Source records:
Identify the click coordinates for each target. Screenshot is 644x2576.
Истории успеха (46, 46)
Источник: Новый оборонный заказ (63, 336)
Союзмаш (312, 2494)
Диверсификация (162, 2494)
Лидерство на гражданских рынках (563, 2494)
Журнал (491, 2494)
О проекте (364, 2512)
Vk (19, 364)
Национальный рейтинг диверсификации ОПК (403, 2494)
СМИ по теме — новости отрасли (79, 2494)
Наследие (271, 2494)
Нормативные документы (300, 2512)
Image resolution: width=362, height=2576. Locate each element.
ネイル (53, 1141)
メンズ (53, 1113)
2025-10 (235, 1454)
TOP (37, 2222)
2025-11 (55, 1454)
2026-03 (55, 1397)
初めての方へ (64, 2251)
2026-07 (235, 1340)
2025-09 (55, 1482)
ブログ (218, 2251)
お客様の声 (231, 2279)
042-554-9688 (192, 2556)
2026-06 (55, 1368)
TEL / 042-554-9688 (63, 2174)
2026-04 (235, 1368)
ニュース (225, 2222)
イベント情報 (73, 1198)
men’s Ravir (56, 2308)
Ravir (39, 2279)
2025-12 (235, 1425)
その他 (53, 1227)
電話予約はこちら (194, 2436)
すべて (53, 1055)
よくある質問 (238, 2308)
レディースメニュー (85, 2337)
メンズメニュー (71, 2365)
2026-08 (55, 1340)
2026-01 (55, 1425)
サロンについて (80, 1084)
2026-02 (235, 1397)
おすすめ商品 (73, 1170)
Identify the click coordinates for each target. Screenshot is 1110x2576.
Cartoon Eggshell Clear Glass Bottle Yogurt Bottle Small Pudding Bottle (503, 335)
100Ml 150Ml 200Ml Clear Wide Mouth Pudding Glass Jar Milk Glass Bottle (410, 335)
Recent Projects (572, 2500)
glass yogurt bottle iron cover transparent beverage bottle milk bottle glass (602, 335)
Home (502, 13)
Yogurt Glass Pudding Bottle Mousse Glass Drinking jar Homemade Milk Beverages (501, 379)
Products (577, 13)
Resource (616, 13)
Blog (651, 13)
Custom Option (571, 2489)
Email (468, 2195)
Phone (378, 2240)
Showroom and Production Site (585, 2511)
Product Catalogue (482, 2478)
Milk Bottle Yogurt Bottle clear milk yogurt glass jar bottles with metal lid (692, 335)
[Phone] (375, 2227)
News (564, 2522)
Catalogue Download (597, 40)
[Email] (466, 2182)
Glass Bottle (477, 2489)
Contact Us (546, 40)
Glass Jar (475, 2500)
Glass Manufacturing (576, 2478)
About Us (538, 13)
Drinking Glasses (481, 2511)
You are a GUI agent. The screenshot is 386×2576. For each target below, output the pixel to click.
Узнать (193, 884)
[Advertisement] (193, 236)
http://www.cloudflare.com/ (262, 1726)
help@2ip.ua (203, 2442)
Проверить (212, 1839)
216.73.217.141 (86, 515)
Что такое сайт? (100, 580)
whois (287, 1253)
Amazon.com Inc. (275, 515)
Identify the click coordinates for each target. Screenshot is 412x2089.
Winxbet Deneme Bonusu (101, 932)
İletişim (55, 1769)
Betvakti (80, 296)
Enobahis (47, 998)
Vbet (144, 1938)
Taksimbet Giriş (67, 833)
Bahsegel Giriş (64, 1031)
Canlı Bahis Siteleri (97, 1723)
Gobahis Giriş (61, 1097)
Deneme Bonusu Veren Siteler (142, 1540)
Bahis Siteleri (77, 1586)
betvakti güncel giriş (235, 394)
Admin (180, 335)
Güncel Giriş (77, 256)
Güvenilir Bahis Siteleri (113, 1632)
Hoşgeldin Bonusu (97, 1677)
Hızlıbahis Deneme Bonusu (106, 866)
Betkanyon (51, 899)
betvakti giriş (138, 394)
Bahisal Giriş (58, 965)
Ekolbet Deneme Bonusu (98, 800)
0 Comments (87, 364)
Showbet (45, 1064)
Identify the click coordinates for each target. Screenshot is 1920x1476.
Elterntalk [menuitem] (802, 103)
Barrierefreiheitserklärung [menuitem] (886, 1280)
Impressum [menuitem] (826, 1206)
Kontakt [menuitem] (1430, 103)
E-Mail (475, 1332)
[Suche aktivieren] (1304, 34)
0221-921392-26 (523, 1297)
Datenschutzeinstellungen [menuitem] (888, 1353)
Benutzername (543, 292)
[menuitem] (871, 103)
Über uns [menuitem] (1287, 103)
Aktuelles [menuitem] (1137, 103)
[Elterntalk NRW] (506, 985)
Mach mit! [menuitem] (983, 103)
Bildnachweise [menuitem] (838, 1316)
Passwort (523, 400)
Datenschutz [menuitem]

» **What you have to do**
In the entries above, tally the lines that hold the string "Catalogue" and give only the count.

» **Task solution**
2